As libertarians we may all have very different beliefs on the size and scope of government, but I think we can all can agree that both self-ownership and private property rights are fundamental to the preservation of a free and prosperous society and that if government is to exist at all its functions should be to protect an individual’s rights to private property and individual liberty.
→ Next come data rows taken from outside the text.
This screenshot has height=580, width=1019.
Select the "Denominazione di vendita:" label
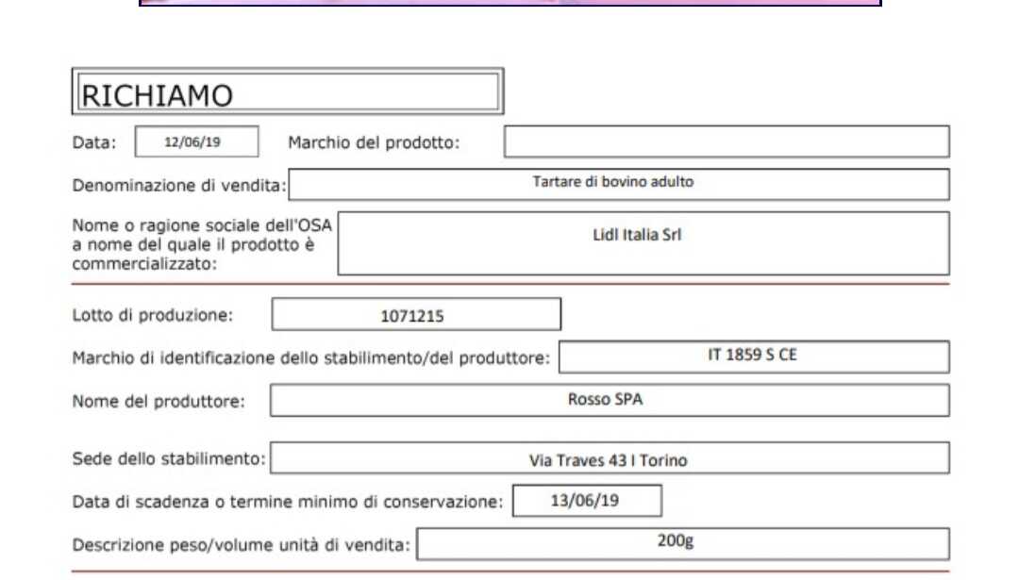tap(179, 185)
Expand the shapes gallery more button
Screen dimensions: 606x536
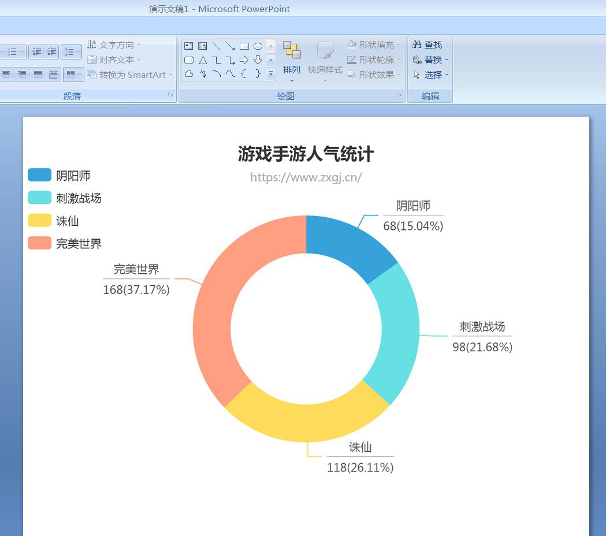[270, 74]
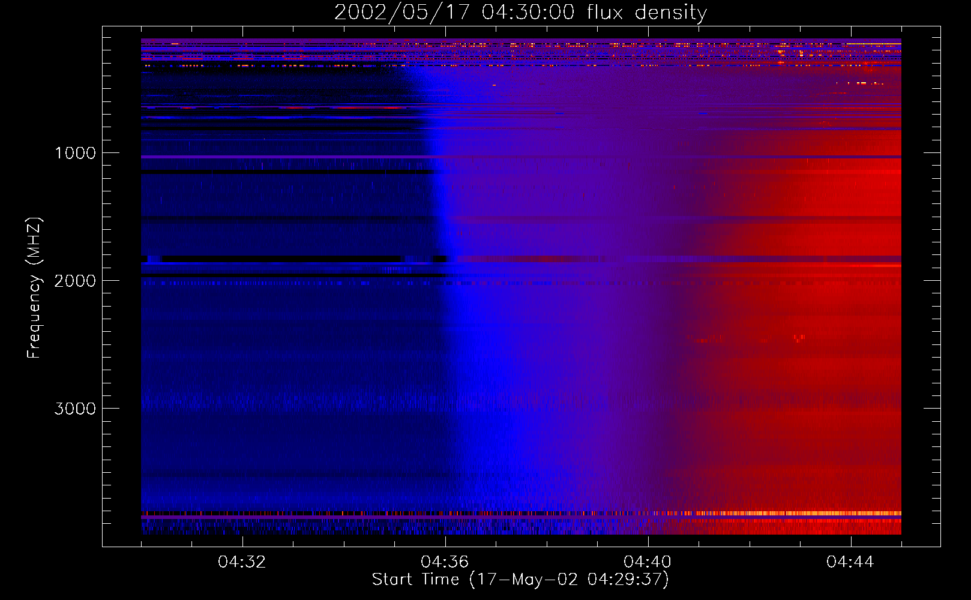Pick the spectrogram point at 04:36 and 3000 MHz
Screen dimensions: 971x600
pyautogui.click(x=445, y=408)
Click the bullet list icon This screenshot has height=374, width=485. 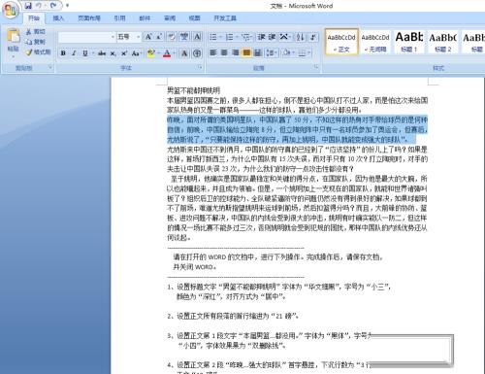[x=213, y=37]
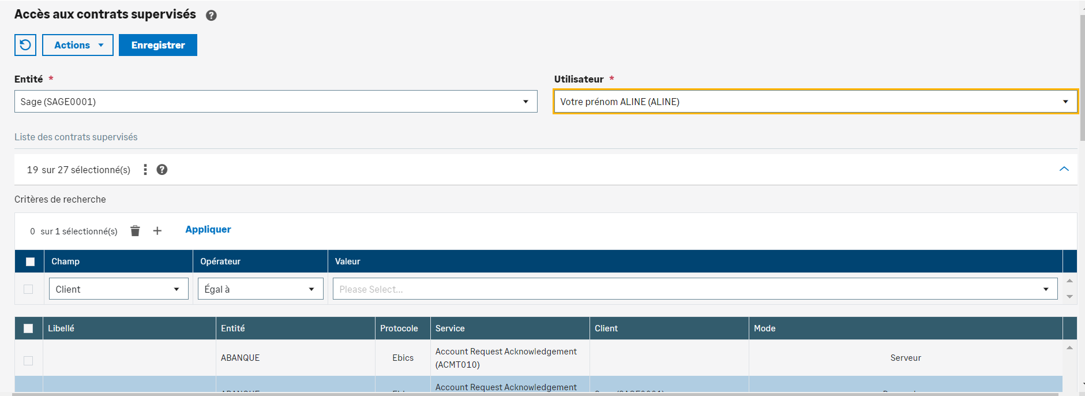The image size is (1085, 396).
Task: Toggle select-all checkbox in Libellé header
Action: point(28,328)
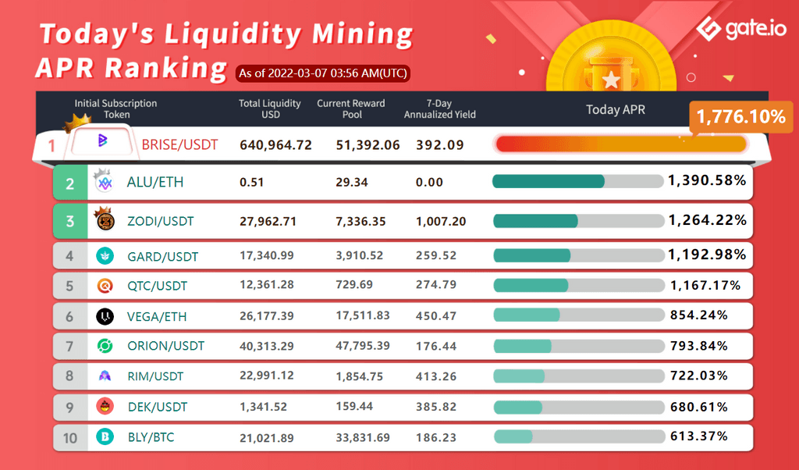Screen dimensions: 799x470
Task: Click the VEGA token icon
Action: tap(104, 316)
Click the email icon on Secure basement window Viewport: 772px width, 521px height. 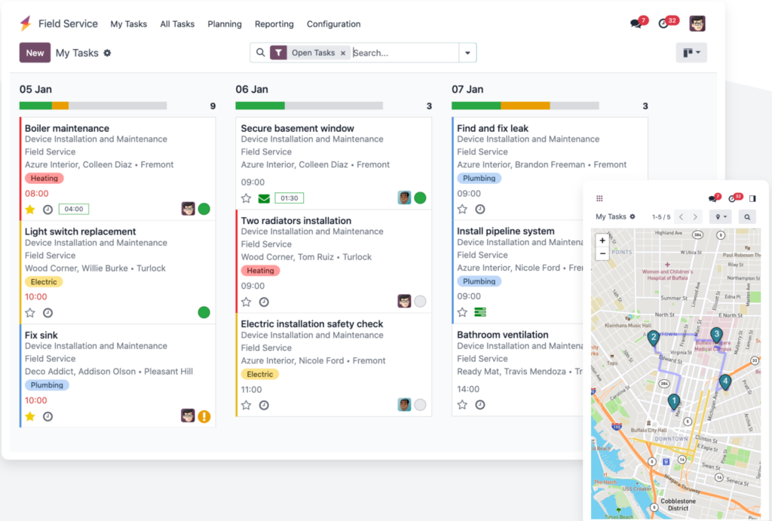tap(264, 198)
With this in mind, I’d like to list five quotes that from Thomas Jefferson, one of America’s most influential Founding Fathers that affirm these fundamental libertarian principles.

1. “A free people [claim] their rights as derived from the laws of nature, and not as the gift of their chief magistrate.” – Rights of British America, 1774.

We can see here that Jefferson espoused the same fundamental ideas here that he would later write in the Declaration of Independence that man’s rights come from their Creator and that government’s only job should be to protect man’s rights not trample them, and if a government should trample man’s rights we should throw off the chains of oppression.

2. “The idea is quite unfounded that on entering into society we give up any natural right. – to Francis Gilmer, 1816.

This quote dispels the notation that we often hear from Leftists today that an individual should surrender some of his or her liberty in the name of security Similar to the previous quote we see here that Jefferson would be appalled at such a nonsensical statement. Rights do not come from government and therefore can’t be taken away by the decree of any tyrant.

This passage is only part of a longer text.